Jorge Gamboa nació en Tapachula, 1985, con más de 15 años radicado en Puebla, con una visión amplia del arte donde emplea varios elementos de expresión y contenido que van ligados a lo digital, materializa críticas al ser humano ante la naturaleza, la sociedad, los sistemas políticos, motivo que le ha permitido indagar en lo que somos y no somos, lo que hacemos y lo que no vemos, lo que se vuelve discurso directo en contra de las trasnacionales porque necesitamos de un mundo libre de tanto desecho artificial, de tanta inconciencia y atentados a nuestros procesos biológicos y lo que le vamos dejando a las futuras generaciones, una herencia infame entre la naturaleza y su deterioro.

Con más de 30 años radicada en Puebla, Teresa Colín nacida en Ciudad de México en 1960, nos trae una propuesta profética, donde sus predicciones están atadas al sentir emociones de un futuro precario e incierto, un juego de simbolismo psíquicos y pictóricos que proyectan en el significado del ser humano una potencia que va modificando su propia naturaleza, muchas de ellas en contra del mismo equilibrio del sistema, de una evolución incorrecta y por eso aparece la muerte, destrucción, el cambio energético, dentro de las nuevas configuraciones de un tiempo futuro, y no tan futuro, por un mundo asediado por la tecnología y los aparatos críticos de una política mundial que parece irreversible.

Y de la generación más joven de los artistas poblanos contamos a Oscar Rodrigo Ramírez, nacido en Puebla del año 1998, quien se preocupa por lo abyecto de cuerpos hilados que parecen representaciones como sacadas un mundo del comic de autor, la cual tiene una relación social implícita desde la compresión de significados atados a un contexto social y cultural representado en seres que han sido rechazados por su condición sexual, seres que están al margen de la legalidad.
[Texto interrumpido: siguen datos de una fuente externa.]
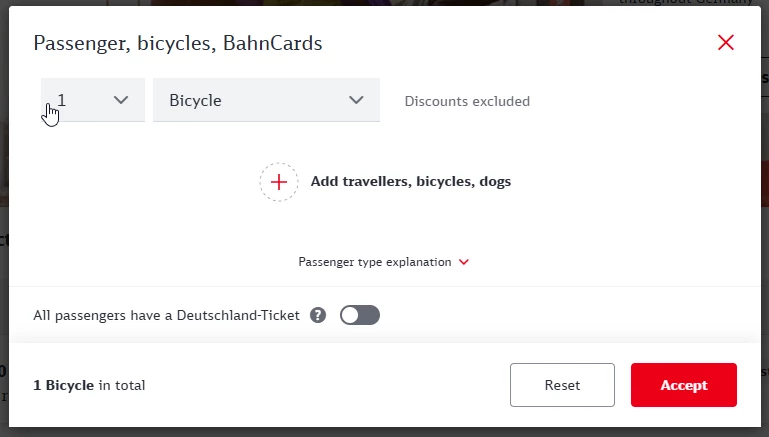The image size is (769, 437).
Task: Close the passenger dialog with the red X
Action: pyautogui.click(x=726, y=42)
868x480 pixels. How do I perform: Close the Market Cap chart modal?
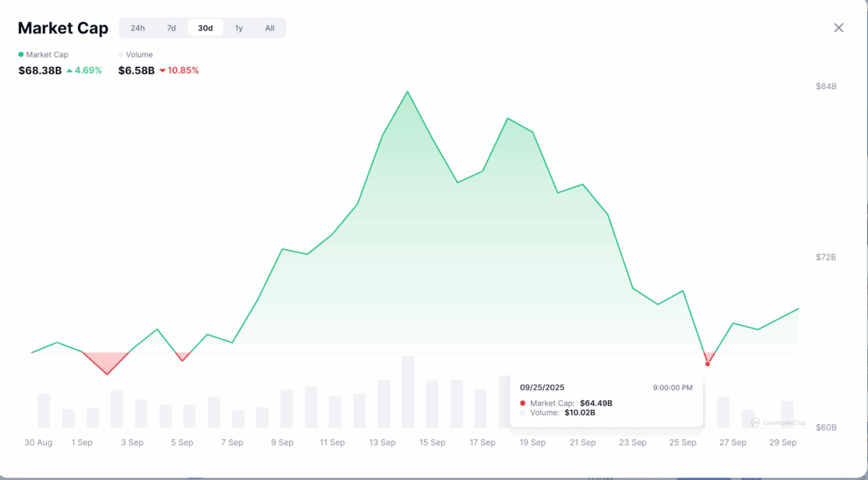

Oscar encuentra en sus “viñetas”, trabajadas con una técnica de bolígrafo y papel bond, además de precisar con muy buen detalle los trazos y líneas de sus personajes, la creación de mundo propio donde en ocasiones genera cruces intertextuales a la cultura visual universal, creando paralelismo antagónico entre lo público y lo privado, lo permitido y lo represivo.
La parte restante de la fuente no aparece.